The TPP would also seek to aggressively reduce tariffs that protect our domestic factories from cut-throat global competition from predatory foreign trading “partners” of which there is never a shortage. In one of the early stages of the TPP negotiations, potential member countries called for elimination of all trade tariffs by 2015. Such a stipulation would fly in the face of our U.S. Constitution, which gives our Congress the power to “regulate” commerce (trade) with foreign nations.
We’ve passed enough free-trade agreements already (three in the past year alone) and the results have not been favorable to the United States if you go by the basic definition of a “good” or “beneficial” trade agreement. A beneficial trade agreement should simply be defined as one that results in the trade surpluses for the United States, not trade deficits.
According to Paul Craig Roberts, Assistant Secretary of the Treasury in the Reagan Administration, a trade deficit “means that foreigners have even more surplus dollars with which to buy up more US assets” and “is a way to redirect a country’s revenues and profits into overseas hands.” At that time, foreign companies owned 1.3% of all US corporate assets. By 2008 that figure had risen to 14.2 percent. It’s clearly past time to reverse direction, and one of the best ways to do that is to reverse the trend towards ever-more free-trade agreements.

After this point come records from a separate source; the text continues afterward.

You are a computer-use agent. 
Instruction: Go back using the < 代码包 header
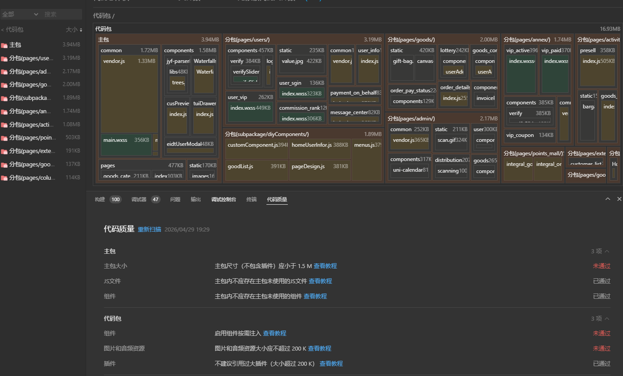pyautogui.click(x=12, y=30)
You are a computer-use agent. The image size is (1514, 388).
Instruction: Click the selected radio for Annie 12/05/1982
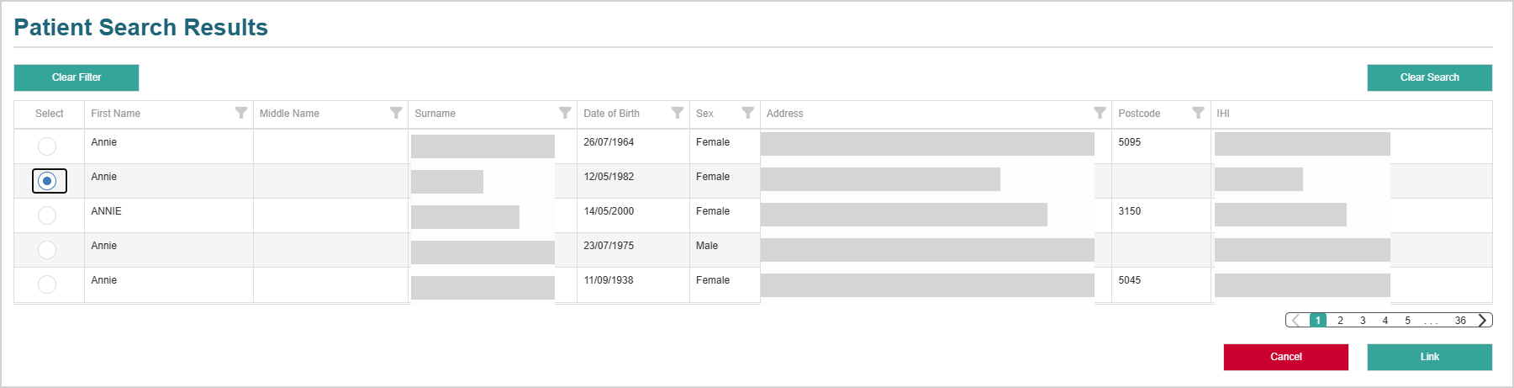(x=48, y=181)
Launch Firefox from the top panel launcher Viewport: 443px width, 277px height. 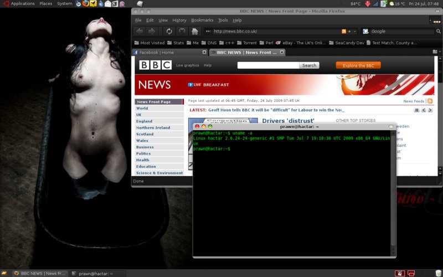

Supporters of the TPP and free trade in general will try to tell you that America was founded upon free trade, but this is simply not the case. The Tariff of 1789 was the first major Act ever to pass Congress, and allowed the collection of tariff duties on various imports to fund the cost of government. Tariffs were advocated by Presidents George Washington, Abraham Lincoln, Theodore Roosevelt, and William McKinley, just to name a few.
Former presidential candidate Pat Buchanan, a self-described protectionist, often points out: “From 1870 to 1913, the US economy grew more than 4% a year. Industrial production grew at 5%. The Protectionist Era was among the most productive in history. When it began, America was dependent on imports for 8% of its GNP. When it ended, America's dependency had fallen to 4%. The nation began the era with an economy half the size of Britain's and ended it with an economy more than twice as large as Britain's.”
In 1896, the GOP Platform stated “We renew and emphasize our allegiance to the policy of protection, as the bulwark of American industrial independence, and the foundation of American development and prosperity.” Even the 1972 GOP Platform rallied against outsourcing (a key component of free trade), saying “We deplore the practice of locating plants in foreign countries solely to take advantage of low wage rates in order to produce goods primarily for sale in the United States.”
Right now, President Barack Obama is trying to get fast track authority so he can negotiate the TPP free trade deal and have Congress vote on it with limited debate, no amendments, and a mere up or down vote. He should be denied fast track authority, as all presidents should. Why? The first words of our Constitution say that “All legislative power shall be vested in a Congress.” If Congress can’t amend legislation and only vote yes or no, they clearly do not have all legislative power, since allowing amendments would be an increase in the legislative power of Congress.
As a nation, we need to return to our roots and secure the American market for the American producer. Free trade works against doing that, and that is why the Trans-Pacific Partnership needs to be stopped. We don’t need fast track and we don’t need more free trade!